# Aim of the task
Repeat the data in full. Every line must match.

--------------------------------------------------

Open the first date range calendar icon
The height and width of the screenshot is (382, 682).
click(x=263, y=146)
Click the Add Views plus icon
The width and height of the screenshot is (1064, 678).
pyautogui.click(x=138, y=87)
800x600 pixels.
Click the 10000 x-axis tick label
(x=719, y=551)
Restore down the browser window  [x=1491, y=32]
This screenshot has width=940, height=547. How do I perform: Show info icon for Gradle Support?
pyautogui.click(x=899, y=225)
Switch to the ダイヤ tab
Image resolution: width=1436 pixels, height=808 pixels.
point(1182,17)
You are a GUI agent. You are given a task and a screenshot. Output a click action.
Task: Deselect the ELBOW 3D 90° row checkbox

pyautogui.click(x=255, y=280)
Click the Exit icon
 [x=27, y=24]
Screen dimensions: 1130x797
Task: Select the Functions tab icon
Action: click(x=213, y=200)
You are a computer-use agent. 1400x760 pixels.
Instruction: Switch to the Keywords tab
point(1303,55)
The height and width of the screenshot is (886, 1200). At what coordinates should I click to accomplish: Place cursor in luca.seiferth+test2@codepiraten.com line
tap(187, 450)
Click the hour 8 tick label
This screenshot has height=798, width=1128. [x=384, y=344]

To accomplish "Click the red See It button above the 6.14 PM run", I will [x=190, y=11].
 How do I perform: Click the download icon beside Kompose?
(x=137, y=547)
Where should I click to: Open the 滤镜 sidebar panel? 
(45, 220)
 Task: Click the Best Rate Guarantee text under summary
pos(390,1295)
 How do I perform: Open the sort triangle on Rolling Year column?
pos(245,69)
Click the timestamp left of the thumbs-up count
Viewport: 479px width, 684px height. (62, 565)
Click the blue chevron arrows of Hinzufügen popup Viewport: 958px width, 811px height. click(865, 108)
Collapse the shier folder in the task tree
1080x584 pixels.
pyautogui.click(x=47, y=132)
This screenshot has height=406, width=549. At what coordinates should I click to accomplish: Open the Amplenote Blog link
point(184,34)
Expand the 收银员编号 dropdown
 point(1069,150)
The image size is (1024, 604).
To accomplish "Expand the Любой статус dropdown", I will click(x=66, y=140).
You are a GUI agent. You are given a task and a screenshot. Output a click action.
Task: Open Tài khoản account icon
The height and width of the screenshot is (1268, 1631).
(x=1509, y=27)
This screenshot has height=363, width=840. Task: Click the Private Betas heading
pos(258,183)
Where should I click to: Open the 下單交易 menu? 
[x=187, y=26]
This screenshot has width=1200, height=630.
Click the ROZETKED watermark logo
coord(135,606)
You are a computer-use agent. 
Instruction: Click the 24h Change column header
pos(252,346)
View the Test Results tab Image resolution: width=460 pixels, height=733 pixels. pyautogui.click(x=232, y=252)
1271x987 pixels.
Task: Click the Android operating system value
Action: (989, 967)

--------------------------------------------------

# Reply
Open the first date range calendar icon
The height and width of the screenshot is (382, 682).
click(x=263, y=146)
Click the Add Views plus icon
The width and height of the screenshot is (1064, 678).
pyautogui.click(x=138, y=87)
800x600 pixels.
Click the 10000 x-axis tick label
(x=719, y=551)
Restore down the browser window  [x=1491, y=32]
This screenshot has width=940, height=547. How do I perform: Show info icon for Gradle Support?
pyautogui.click(x=899, y=225)
Switch to the ダイヤ tab
Image resolution: width=1436 pixels, height=808 pixels.
point(1182,17)
You are a GUI agent. You are given a task and a screenshot. Output a click action.
Task: Deselect the ELBOW 3D 90° row checkbox

pyautogui.click(x=255, y=280)
Click the Exit icon
 [x=27, y=24]
Screen dimensions: 1130x797
Task: Select the Functions tab icon
Action: click(x=213, y=200)
You are a computer-use agent. 1400x760 pixels.
Instruction: Switch to the Keywords tab
point(1303,55)
The height and width of the screenshot is (886, 1200). At what coordinates should I click to accomplish: Place cursor in luca.seiferth+test2@codepiraten.com line
tap(187, 450)
Click the hour 8 tick label
This screenshot has height=798, width=1128. [x=384, y=344]

To accomplish "Click the red See It button above the 6.14 PM run", I will [x=190, y=11].
 How do I perform: Click the download icon beside Kompose?
(x=137, y=547)
Where should I click to: Open the 滤镜 sidebar panel? 
(45, 220)
 Task: Click the Best Rate Guarantee text under summary
pos(390,1295)
 How do I perform: Open the sort triangle on Rolling Year column?
pos(245,69)
Click the timestamp left of the thumbs-up count
Viewport: 479px width, 684px height. (62, 565)
Click the blue chevron arrows of Hinzufügen popup Viewport: 958px width, 811px height. click(865, 108)
Collapse the shier folder in the task tree
1080x584 pixels.
pyautogui.click(x=47, y=132)
This screenshot has height=406, width=549. At what coordinates should I click to accomplish: Open the Amplenote Blog link
point(184,34)
Expand the 收银员编号 dropdown
 point(1069,150)
The image size is (1024, 604).
To accomplish "Expand the Любой статус dropdown", I will click(x=66, y=140).
You are a GUI agent. You are given a task and a screenshot. Output a click action.
Task: Open Tài khoản account icon
The height and width of the screenshot is (1268, 1631).
(x=1509, y=27)
This screenshot has height=363, width=840. Task: Click the Private Betas heading
pos(258,183)
Where should I click to: Open the 下單交易 menu? 
[x=187, y=26]
This screenshot has width=1200, height=630.
Click the ROZETKED watermark logo
coord(135,606)
You are a computer-use agent. 
Instruction: Click the 24h Change column header
pos(252,346)
View the Test Results tab Image resolution: width=460 pixels, height=733 pixels. pyautogui.click(x=232, y=252)
1271x987 pixels.
Task: Click the Android operating system value
Action: (989, 967)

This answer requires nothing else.